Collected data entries

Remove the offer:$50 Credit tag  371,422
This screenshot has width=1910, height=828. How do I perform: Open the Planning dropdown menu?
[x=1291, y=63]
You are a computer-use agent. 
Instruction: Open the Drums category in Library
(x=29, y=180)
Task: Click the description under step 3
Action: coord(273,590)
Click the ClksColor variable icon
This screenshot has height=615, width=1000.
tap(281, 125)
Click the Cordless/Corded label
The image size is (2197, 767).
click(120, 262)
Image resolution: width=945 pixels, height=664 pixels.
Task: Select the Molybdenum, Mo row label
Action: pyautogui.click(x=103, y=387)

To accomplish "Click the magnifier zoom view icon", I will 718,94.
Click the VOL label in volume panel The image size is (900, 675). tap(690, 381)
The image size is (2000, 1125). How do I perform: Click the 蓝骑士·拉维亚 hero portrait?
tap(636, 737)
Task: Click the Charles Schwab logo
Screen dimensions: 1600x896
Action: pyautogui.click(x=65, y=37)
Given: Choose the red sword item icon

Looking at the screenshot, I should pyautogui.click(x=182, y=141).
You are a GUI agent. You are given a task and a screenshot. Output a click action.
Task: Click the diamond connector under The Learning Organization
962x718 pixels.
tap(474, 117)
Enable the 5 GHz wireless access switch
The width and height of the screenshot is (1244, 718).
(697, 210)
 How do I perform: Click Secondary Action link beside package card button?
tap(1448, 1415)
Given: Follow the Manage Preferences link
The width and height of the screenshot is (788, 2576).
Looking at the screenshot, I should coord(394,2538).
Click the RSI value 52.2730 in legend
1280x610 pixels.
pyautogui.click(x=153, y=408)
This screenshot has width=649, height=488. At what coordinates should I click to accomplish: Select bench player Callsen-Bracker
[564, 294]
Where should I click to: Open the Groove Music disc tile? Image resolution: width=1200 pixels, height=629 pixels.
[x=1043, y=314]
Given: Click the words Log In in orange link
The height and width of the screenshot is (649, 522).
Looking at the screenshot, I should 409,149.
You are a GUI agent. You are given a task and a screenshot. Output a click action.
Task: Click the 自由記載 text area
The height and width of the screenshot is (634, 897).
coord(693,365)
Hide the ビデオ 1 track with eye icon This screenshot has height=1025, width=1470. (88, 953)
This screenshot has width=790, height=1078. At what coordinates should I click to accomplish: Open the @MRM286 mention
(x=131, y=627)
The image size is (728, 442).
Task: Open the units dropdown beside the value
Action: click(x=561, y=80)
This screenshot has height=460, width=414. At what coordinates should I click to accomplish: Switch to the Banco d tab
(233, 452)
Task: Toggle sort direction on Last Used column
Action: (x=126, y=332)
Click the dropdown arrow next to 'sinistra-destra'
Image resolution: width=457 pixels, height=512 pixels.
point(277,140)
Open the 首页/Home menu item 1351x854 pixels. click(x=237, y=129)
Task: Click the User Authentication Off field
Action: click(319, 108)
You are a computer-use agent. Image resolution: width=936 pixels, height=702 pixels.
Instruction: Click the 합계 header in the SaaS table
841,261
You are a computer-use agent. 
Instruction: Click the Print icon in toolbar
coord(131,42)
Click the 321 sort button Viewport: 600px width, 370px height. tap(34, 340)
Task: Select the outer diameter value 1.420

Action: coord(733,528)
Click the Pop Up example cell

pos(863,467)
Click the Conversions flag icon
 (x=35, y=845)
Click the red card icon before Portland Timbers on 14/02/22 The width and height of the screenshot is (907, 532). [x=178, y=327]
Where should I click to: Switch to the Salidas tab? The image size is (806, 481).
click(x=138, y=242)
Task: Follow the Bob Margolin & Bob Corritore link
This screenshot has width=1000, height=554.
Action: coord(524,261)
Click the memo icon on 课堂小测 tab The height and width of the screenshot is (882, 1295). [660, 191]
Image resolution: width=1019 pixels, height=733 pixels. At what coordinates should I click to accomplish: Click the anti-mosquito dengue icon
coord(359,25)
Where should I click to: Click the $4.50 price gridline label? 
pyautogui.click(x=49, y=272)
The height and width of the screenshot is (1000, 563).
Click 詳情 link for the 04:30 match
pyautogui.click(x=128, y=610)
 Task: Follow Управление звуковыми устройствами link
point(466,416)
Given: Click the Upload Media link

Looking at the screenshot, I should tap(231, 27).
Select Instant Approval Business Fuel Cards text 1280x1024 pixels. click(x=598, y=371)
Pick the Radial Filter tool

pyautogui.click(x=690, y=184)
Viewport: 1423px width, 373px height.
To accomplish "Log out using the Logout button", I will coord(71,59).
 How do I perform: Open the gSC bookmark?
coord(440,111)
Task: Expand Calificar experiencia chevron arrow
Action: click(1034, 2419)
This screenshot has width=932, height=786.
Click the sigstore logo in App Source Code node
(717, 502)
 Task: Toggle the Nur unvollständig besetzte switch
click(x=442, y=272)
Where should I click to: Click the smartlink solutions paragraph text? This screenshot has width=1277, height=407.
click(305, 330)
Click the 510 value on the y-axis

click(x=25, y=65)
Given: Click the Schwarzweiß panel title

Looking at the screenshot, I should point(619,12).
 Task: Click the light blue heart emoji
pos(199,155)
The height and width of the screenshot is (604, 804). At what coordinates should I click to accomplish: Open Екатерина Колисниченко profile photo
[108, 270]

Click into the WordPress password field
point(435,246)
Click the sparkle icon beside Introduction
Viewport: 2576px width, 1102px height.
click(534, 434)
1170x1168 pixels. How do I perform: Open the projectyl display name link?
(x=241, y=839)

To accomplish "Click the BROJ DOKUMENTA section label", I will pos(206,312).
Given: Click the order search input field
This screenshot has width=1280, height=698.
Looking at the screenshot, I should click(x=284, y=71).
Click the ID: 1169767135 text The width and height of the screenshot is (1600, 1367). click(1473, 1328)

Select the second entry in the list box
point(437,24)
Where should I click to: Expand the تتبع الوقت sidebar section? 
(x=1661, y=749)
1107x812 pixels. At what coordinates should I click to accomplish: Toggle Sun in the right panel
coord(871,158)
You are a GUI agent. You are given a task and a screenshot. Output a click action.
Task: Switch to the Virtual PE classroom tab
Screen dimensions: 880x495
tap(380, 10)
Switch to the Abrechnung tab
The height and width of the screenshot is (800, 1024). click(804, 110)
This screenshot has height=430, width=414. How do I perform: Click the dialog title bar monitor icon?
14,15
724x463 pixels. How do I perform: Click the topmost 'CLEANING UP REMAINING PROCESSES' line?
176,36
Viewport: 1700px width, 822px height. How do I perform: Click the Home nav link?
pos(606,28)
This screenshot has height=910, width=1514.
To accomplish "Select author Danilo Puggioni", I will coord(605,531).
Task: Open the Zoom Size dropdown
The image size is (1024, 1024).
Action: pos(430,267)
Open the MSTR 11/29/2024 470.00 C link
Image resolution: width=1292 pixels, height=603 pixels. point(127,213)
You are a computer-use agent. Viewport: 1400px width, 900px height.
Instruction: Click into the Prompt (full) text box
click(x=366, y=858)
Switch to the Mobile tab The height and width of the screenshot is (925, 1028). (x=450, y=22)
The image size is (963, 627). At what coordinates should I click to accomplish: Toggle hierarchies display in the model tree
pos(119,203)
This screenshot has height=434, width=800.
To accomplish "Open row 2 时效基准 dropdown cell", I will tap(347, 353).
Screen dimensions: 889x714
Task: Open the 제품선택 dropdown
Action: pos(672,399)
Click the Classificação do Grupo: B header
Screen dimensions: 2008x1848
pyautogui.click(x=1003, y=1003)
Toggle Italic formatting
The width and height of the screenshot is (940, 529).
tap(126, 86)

[Your goal] Copy out the entries exactly. Begin at the first line and end with the line that has "Given: Follow the Manage Preferences link".

[Exercise result]
Remove the offer:$50 Credit tag  371,422
This screenshot has width=1910, height=828. How do I perform: Open the Planning dropdown menu?
[x=1291, y=63]
You are a computer-use agent. 
Instruction: Open the Drums category in Library
(x=29, y=180)
Task: Click the description under step 3
Action: coord(273,590)
Click the ClksColor variable icon
This screenshot has height=615, width=1000.
tap(281, 125)
Click the Cordless/Corded label
The image size is (2197, 767).
click(120, 262)
Image resolution: width=945 pixels, height=664 pixels.
Task: Select the Molybdenum, Mo row label
Action: pyautogui.click(x=103, y=387)

To accomplish "Click the magnifier zoom view icon", I will 718,94.
Click the VOL label in volume panel The image size is (900, 675). tap(690, 381)
The image size is (2000, 1125). How do I perform: Click the 蓝骑士·拉维亚 hero portrait?
tap(636, 737)
Task: Click the Charles Schwab logo
Screen dimensions: 1600x896
Action: pyautogui.click(x=65, y=37)
Given: Choose the red sword item icon

Looking at the screenshot, I should pyautogui.click(x=182, y=141).
You are a GUI agent. You are given a task and a screenshot. Output a click action.
Task: Click the diamond connector under The Learning Organization
962x718 pixels.
tap(474, 117)
Enable the 5 GHz wireless access switch
The width and height of the screenshot is (1244, 718).
(697, 210)
 How do I perform: Click Secondary Action link beside package card button?
tap(1448, 1415)
Given: Follow the Manage Preferences link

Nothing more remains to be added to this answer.